> The task
Among the entries below, how many lines include "agent"? Answer with the number only.

> Material provided

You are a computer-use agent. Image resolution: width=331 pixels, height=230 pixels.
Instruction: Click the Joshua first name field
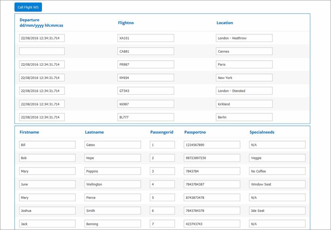(47, 211)
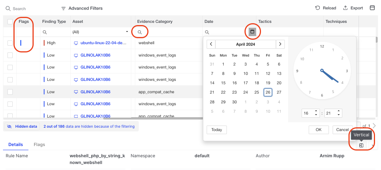Open the panel layout icon top right
381x170 pixels.
point(372,8)
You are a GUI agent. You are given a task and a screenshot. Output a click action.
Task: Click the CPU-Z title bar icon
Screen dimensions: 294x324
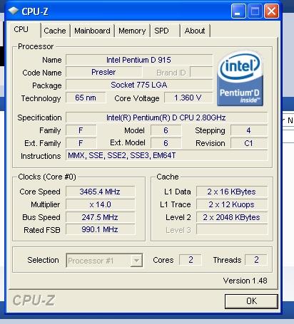[14, 11]
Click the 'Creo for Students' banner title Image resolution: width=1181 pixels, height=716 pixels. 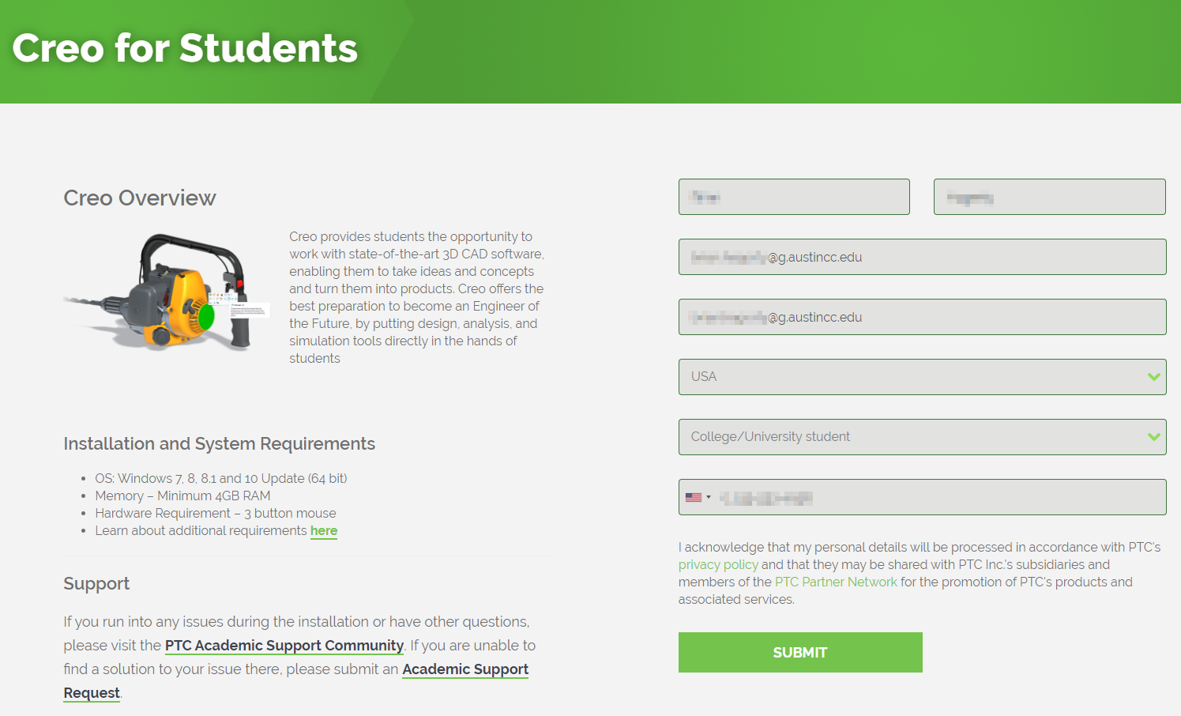[185, 48]
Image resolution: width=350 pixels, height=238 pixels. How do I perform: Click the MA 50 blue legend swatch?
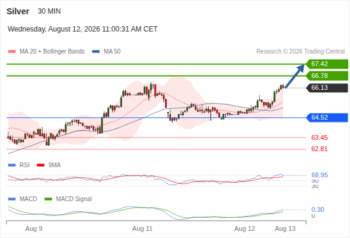tap(96, 52)
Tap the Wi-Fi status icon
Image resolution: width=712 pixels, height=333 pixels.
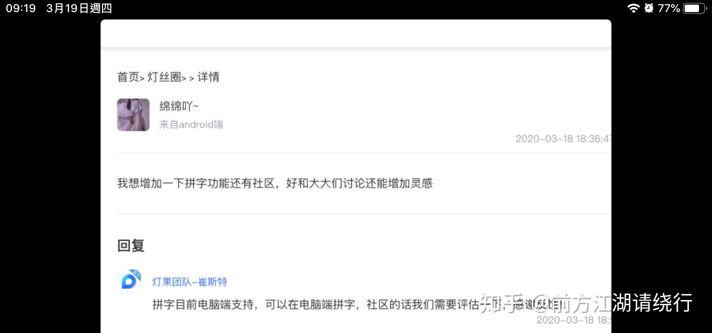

> Answer for the task
2